Bispecific c-Met/PD-1 CAR-T Cells Have Enhanced Therapeutic Effects on Solid Tumor
Objective
To evaluate the killing effect of c-Met CAR-T on tumor cells with different degrees of c-Met expression. It was demonstrated that CAR-T autocrine PD-1 antibody could alleviate immune checkpoint inhibition and enhance the anti-tumor effect of T cells.
Methods
The specificity and clinical significance of c-Met and PD-L1 expression in various solid tumors were verified by bioinformatics analysis. c-Met specific CAR-T and c-Met specific CAR-T secreted by PD-L1 were synthesized, and c-Met CAR-T and c-Met/PD-1 CAR-T were prepared by constructing lentivirus.

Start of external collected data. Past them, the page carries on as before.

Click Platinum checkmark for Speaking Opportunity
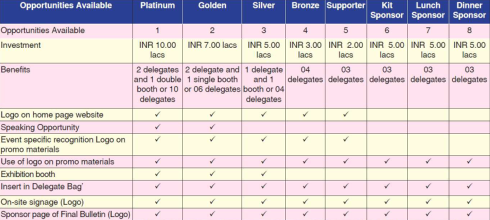tap(158, 127)
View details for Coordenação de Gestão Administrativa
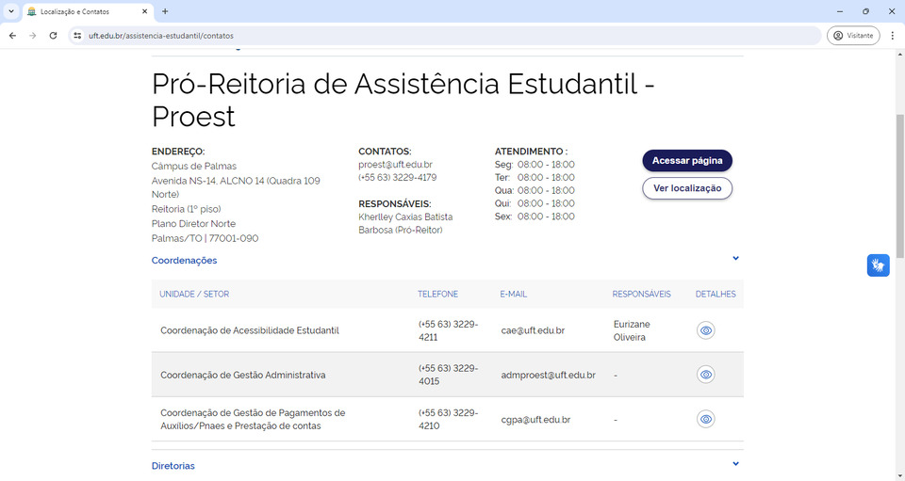 tap(705, 375)
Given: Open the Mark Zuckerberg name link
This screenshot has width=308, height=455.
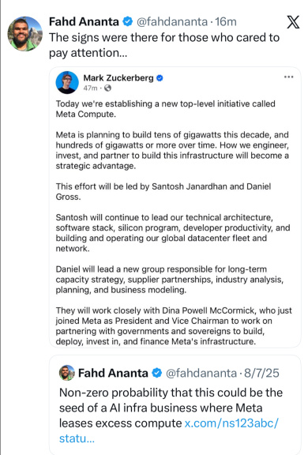Looking at the screenshot, I should point(118,78).
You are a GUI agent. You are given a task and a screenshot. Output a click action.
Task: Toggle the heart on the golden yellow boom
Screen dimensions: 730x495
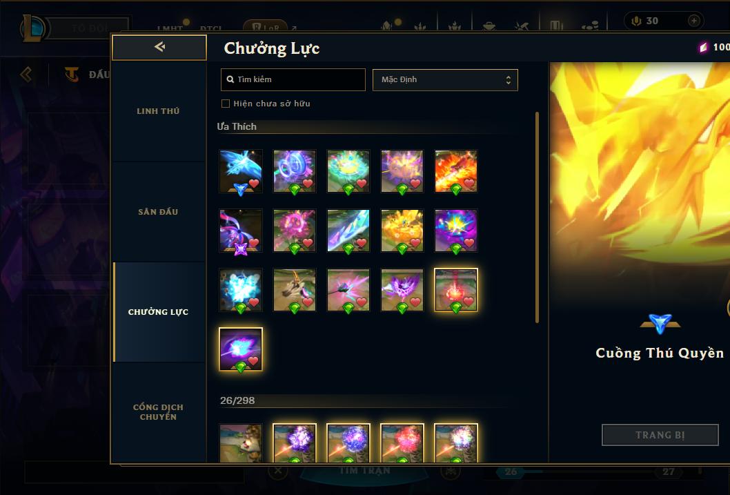point(415,242)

Flow cytometry was used to verify the positive rate and cell population of CAR-T, western blot was used to verify the secretion of PD-1 antibody, and cck-8 was used to detect the proliferation of CAR-T in tumor cells with different c-Met expression. LDH and ELISA further evaluated the antitumor effects of c-Met CAR-T and c-Met/PD-1 CAR-T in vitro.
Results
c-Met and PD-L1 were expressed in pancreatic cancer, ovarian cancer, esophageal cancer, bladder cancer, glioma and other tumors, and were associated with a variety of immune cell infiltration. Tumor cells with high expression of c-Met can strongly stimulate the proliferation of c-Met CAR-T, and c-Met CAR-T has strong cell lysis ability on tumor cells with high expression of c-Met. Autocrine PD-1 antibody can significantly improve the activity of c-Met CAR T cells, tumor lysis ability and cytokine secretion level.
Conclusion
The antitumor activity of c-Met CAR-T is positively correlated with the expression of c-Met. c-Met CAR-T secreted by PD-1 showed enhanced antitumor function in solid tumor treatment.